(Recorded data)
▽
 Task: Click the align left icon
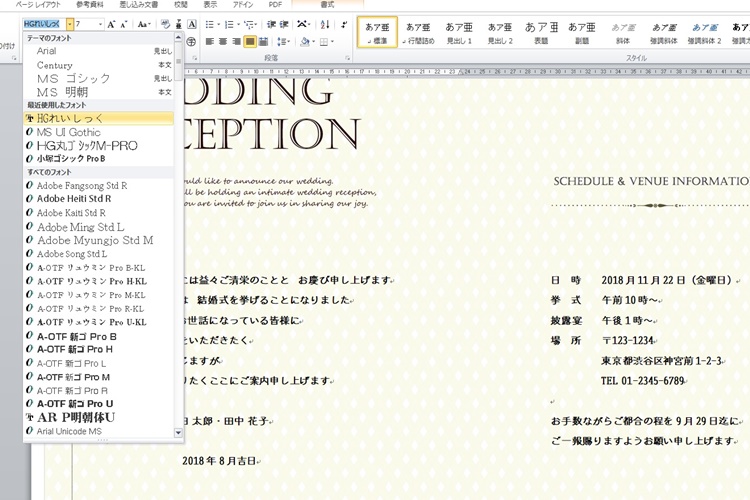tap(208, 42)
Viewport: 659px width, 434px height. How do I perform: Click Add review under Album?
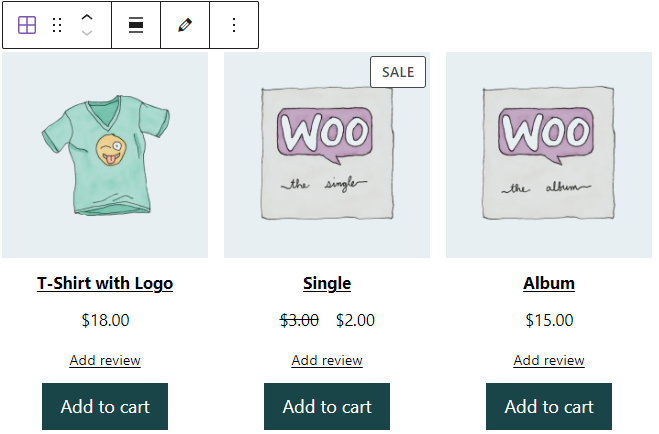pyautogui.click(x=549, y=360)
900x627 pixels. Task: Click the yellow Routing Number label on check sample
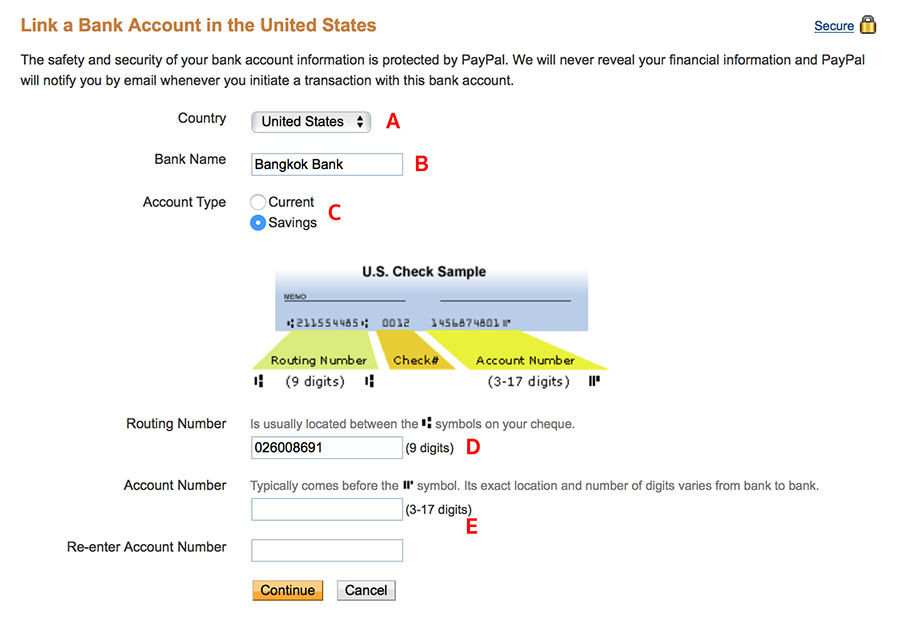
△
(What this task involves) Output exactly the lines from the one containing "Viewport: 659px width, 434px" through the last line of the records above, both included, and leave out the pictures.

(Exercise answer)
Viewport: 659px width, 434px height. How do I perform: Click Add review under Album?
pyautogui.click(x=549, y=360)
900x627 pixels. Task: Click the yellow Routing Number label on check sample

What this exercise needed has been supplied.